Ceci n'infirme en rien, mais plutôt confirme ce qu'on fait dire à Ménage dans le Ménagiana, t. II, p. 65, que mademoiselle de Rambouillet, madame de Grignan, et tout l'hôtel de Rambouillet, étaient à cette première représentation des Précieuses ridicules. « Nous remarquons, dit un auteur, de singulières bévues sur les personnages accessoires, qui ôtent toute autorité à ce récit. A cette époque, mademoiselle de Rambouillet était, depuis quatorze ans, madame de Montausier, et elle n'avait pas manqué de se rendre à Angoulême avec son mari. Madame de Grignan avait suivi le sien en Provence. »> Ces lignes, écrites par un historien sérieux et de beaucoup de mérite, sont vraiment singulières. Les paroles prêtées à Ménage ou dites par lui (peu importe) prouvent qu'il n'y avait que deux des filles de madame de Rambouillet à la représentation des Précieuses ridicules. Celle qui était mariée (madame de Grignan) ne pouvait avoir été rejoindre son mari en Provence, puisqu'il n'y était pas, et qu'il n'avait rien à y faire; mademoiselle de Rambouillet n'était pas non plus avec son mari, puisqu'elle n'en avait pas, et qu'elle était mademoiselle de Rambouillet et non madame de Montausier. Le même auteur dit qu'il est las de lire cette anecdote, tant elle lui paraît suspecte. Nous croyons pouvoir assurer que cette anecdote, en ce qui concerne la présence des personnes désignées, quand elle aurait été avancée sans autorité, n'en est pas moins véritable. En effet, elle n'est pas seulement vraisemblable, mais il nous paraît impossible qu'elle ne soit pas vraie. Qu'on se reporte à cette époque où, dans la haute société, il n'existait pas un seul mari, un seul père, qui ne fût flatté d'entendre mettre sa femme ou sa fille au rang des précieuses, au rang des femmes qui fréquentaient l'hôtel de Rambouillet; qu'on juge

de l'effet que dut produire sur un tel public cette simple annonce des comédiens: Première représentation des Précieuses ridicules! Pas une seule des personnes qui étaient admises chez madame de Rambouillet, si elle n'était empêchée, ne dut manquer à cette représentation.
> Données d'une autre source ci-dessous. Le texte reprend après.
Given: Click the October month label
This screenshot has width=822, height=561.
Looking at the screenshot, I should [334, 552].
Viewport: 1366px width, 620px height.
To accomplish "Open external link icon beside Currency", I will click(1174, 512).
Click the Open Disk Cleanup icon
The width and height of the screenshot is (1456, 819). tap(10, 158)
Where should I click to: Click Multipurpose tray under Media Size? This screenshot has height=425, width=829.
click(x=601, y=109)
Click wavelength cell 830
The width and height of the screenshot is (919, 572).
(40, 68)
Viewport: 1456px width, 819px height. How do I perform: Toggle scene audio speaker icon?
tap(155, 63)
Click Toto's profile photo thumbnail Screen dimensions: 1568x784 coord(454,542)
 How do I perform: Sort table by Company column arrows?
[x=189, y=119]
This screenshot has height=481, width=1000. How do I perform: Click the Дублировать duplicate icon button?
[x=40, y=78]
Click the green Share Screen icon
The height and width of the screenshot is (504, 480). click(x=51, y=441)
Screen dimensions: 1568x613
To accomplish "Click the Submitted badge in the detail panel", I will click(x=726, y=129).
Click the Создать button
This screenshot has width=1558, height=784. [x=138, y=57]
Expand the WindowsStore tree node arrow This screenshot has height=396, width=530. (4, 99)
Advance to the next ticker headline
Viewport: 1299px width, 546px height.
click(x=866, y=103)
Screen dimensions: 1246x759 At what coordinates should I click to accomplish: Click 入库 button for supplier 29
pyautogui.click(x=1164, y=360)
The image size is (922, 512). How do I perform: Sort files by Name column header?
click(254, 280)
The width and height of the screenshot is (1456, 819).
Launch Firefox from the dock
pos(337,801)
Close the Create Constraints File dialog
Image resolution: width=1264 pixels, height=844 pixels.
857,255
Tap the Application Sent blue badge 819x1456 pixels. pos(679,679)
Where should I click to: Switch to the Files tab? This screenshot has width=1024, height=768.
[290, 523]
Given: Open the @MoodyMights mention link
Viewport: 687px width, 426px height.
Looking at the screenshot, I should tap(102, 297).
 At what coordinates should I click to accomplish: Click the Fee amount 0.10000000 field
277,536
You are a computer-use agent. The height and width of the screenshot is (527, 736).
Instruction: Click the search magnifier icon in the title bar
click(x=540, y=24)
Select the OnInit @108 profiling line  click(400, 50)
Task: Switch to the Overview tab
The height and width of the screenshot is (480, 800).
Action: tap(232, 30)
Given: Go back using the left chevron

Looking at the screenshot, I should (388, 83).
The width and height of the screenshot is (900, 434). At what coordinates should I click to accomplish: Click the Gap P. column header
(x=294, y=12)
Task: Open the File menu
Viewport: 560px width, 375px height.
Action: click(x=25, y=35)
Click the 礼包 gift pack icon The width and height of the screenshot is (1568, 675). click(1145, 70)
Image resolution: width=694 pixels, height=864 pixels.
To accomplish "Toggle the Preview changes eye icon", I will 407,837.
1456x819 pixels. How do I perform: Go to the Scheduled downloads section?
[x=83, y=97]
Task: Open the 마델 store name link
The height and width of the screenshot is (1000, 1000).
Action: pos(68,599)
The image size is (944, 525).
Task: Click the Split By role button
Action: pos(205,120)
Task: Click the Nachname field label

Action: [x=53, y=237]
Page 89, ligne 7: Et que madame de Montespan jeûnait austèrement tous les carêmes.

Ce ne fut point cette année (1671), comme le prétend M. Roederer dans son Histoire de la société polie, p. 299, ch. xxvii, que, par des scrupules de religion, Louis XIV fut sur le point de se séparer de madame de Montespan, mais à la fin de l'année 1675. M. Roederer a été trompé par la mauvaise édition qu'a donnée la Beaumelle des Lettres de madame de Maintenon, t. II, p. 100, lettre 2o à madame de Saint-Géran. Les dernières lignes n'appartiennent pas à cette lettre, qui est bien donnée, d'après l'autographe, par Sautereau de Marcy dans son édition des Lettres de Maintenon, t. II, p. 110. Dans cette édition, le passage sur lequel s'appuie M. Ræderer et les lignes qui suivent ne s'y trouvent pas. L'Histoire de Bossuet par le cardinal de Bausset (liv. V, VIII, t. II, p. 44, 4o édit., 1824, in-12), et les lettres de Bossuet (20 juillet 1675, t. XXXVII des Œuvres), ne laissent aucun doute sur l'époque et les circonstances de cette tentative infructueuse pour engager le roi à répudier sa maîtresse.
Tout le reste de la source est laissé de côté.